=== TASK INSTRUCTIONS ===
In the entries below, find every line with the string "menu" and copy it.

Stored data entries
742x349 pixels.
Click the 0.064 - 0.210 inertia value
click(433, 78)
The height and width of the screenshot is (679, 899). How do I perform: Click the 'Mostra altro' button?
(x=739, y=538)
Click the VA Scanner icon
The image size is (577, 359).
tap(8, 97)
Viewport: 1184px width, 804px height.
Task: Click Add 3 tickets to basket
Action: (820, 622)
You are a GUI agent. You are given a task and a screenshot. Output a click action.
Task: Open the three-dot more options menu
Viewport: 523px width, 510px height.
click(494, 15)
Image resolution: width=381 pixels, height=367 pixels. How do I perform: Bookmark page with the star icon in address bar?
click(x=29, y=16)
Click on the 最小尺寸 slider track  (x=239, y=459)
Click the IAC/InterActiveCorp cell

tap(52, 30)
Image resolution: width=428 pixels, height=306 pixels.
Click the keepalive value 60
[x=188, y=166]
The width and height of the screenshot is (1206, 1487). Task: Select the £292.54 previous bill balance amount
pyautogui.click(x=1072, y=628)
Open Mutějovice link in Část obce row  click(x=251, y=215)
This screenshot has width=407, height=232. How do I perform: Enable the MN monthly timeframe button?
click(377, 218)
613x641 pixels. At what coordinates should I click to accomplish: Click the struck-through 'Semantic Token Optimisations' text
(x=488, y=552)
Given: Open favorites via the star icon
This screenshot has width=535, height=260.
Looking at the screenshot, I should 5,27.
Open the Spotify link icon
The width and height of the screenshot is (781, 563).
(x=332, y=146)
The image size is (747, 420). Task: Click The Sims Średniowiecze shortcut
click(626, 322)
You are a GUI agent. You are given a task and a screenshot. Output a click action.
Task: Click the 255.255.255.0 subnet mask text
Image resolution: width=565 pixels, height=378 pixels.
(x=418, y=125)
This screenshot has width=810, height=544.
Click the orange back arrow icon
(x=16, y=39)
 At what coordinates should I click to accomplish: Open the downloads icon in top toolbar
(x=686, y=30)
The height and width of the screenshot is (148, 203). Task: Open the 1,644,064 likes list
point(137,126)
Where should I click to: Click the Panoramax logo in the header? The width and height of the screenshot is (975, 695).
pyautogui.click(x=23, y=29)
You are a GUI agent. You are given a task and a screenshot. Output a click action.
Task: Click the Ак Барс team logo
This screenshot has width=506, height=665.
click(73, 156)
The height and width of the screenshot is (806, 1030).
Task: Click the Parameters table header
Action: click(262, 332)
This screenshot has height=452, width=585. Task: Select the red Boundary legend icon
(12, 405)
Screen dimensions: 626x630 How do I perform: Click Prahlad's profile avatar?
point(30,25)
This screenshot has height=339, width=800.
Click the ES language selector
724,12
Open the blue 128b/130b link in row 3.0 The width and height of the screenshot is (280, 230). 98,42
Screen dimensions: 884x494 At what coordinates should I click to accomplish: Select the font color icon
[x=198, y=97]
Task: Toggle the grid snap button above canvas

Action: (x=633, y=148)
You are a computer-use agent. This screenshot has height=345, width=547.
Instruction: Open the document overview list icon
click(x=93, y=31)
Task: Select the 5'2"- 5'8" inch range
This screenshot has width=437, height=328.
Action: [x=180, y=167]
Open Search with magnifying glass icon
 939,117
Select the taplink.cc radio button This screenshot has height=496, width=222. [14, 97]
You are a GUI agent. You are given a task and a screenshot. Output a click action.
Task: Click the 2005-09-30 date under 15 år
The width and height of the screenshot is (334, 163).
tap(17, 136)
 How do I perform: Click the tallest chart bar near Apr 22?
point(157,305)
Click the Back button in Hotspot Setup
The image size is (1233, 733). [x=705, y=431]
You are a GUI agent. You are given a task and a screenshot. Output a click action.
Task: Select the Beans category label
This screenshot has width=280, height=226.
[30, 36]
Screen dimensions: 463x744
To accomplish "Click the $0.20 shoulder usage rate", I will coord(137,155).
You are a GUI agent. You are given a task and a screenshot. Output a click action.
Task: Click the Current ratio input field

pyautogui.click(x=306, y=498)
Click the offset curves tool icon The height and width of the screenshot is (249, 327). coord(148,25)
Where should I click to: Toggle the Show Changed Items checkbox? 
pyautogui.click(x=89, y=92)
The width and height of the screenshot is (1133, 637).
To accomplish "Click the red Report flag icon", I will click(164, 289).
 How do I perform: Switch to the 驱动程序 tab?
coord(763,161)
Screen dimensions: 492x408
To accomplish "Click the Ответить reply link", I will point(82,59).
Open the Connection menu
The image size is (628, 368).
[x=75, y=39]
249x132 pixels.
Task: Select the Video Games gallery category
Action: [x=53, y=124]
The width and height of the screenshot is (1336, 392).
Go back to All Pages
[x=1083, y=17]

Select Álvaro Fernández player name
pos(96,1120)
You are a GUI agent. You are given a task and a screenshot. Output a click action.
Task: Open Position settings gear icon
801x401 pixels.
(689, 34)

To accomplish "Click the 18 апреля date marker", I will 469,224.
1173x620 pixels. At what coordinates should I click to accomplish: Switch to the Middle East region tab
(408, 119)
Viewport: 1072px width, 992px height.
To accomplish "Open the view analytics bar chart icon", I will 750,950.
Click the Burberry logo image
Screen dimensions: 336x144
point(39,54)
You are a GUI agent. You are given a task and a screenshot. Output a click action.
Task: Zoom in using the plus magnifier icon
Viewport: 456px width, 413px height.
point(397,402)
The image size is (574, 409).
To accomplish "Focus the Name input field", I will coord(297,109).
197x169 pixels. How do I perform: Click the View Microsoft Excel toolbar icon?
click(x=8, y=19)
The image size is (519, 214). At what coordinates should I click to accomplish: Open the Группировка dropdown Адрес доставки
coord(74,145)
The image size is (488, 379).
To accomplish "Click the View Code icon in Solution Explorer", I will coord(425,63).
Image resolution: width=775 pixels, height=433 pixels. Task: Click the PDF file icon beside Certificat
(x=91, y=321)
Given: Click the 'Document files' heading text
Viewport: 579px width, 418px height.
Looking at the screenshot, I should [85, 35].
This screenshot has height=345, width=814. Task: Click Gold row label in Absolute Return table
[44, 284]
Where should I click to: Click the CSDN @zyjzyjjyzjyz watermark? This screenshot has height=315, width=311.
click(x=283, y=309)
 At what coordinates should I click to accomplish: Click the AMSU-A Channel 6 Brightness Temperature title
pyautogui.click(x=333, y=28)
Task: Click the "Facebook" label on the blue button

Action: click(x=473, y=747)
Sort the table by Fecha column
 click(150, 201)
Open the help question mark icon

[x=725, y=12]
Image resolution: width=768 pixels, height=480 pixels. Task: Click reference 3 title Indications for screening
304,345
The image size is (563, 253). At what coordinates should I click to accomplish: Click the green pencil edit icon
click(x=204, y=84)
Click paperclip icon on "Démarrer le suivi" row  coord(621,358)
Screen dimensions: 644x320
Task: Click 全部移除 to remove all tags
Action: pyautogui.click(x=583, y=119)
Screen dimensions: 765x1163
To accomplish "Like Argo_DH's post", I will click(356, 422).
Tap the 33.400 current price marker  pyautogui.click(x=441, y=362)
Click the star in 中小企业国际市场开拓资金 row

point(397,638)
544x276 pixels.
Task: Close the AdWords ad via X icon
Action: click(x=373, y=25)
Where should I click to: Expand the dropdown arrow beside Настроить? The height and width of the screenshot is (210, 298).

=== SOLUTION FOR THIS EXERCISE ===
Task: Open the three-dot more options menu
Open the Connection menu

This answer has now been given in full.